[begin Listed records]

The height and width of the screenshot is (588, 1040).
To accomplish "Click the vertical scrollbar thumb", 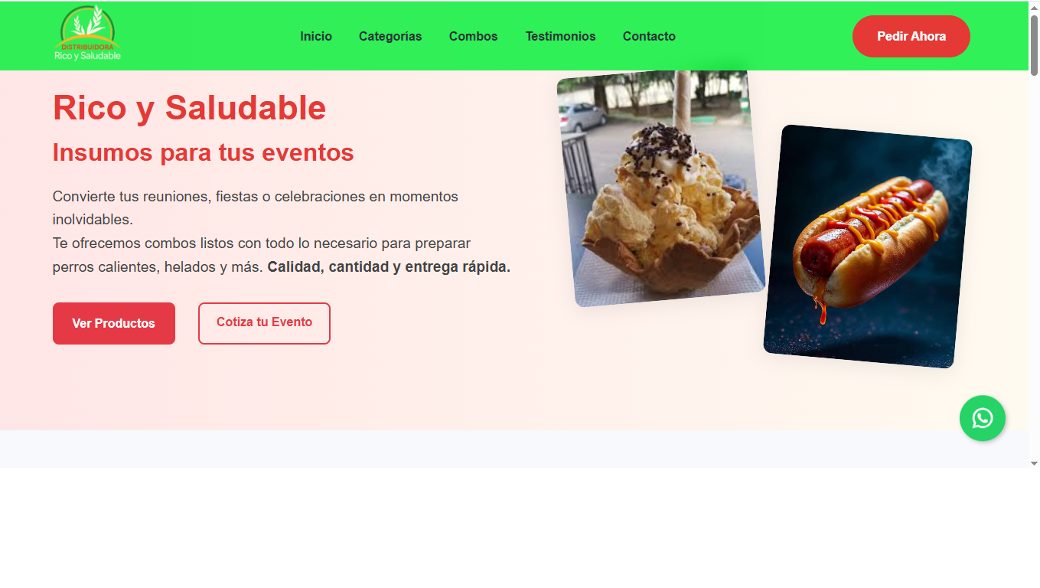I will click(x=1034, y=44).
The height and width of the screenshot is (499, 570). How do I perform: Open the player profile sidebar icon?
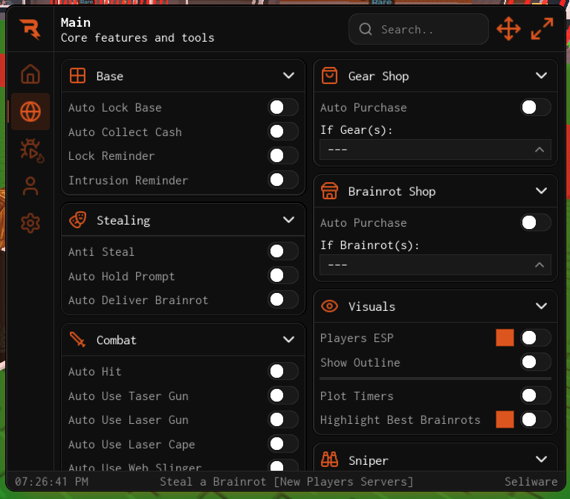pos(30,186)
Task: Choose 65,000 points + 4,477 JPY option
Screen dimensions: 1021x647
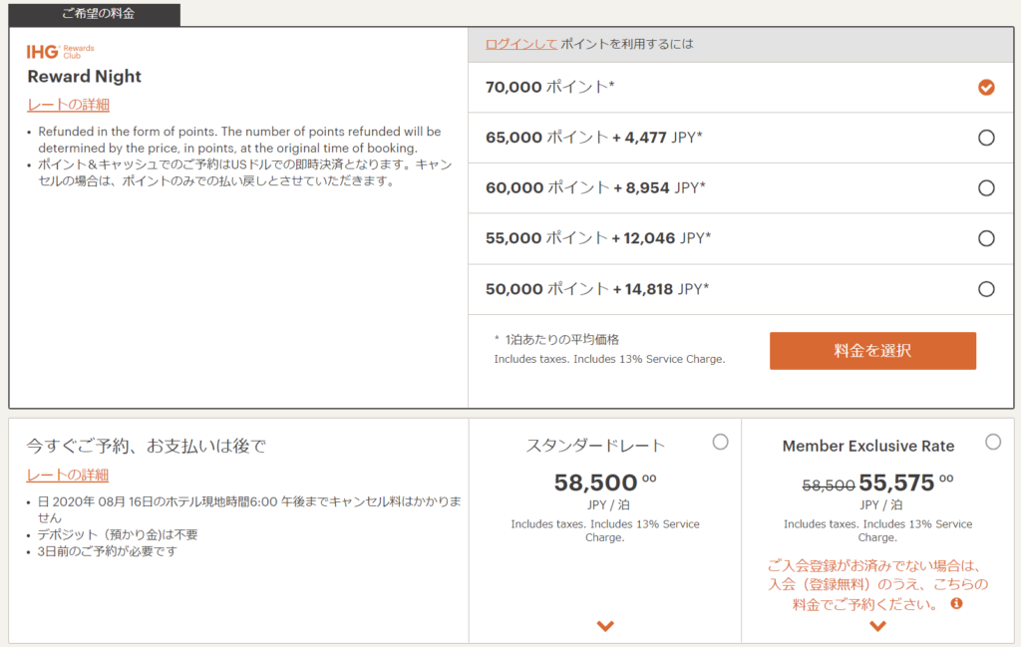Action: click(x=986, y=138)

[end Listed records]

Quote the entries word for word, starting with the line that contains "The height and width of the screenshot is (499, 570)." and continuing through the end of the entries. Leave the pictures out of your answer.

→ **Full output**:
The height and width of the screenshot is (499, 570). How do I perform: Open the player profile sidebar icon?
pos(30,186)
Task: Choose 65,000 points + 4,477 JPY option
Screen dimensions: 1021x647
Action: click(x=986, y=138)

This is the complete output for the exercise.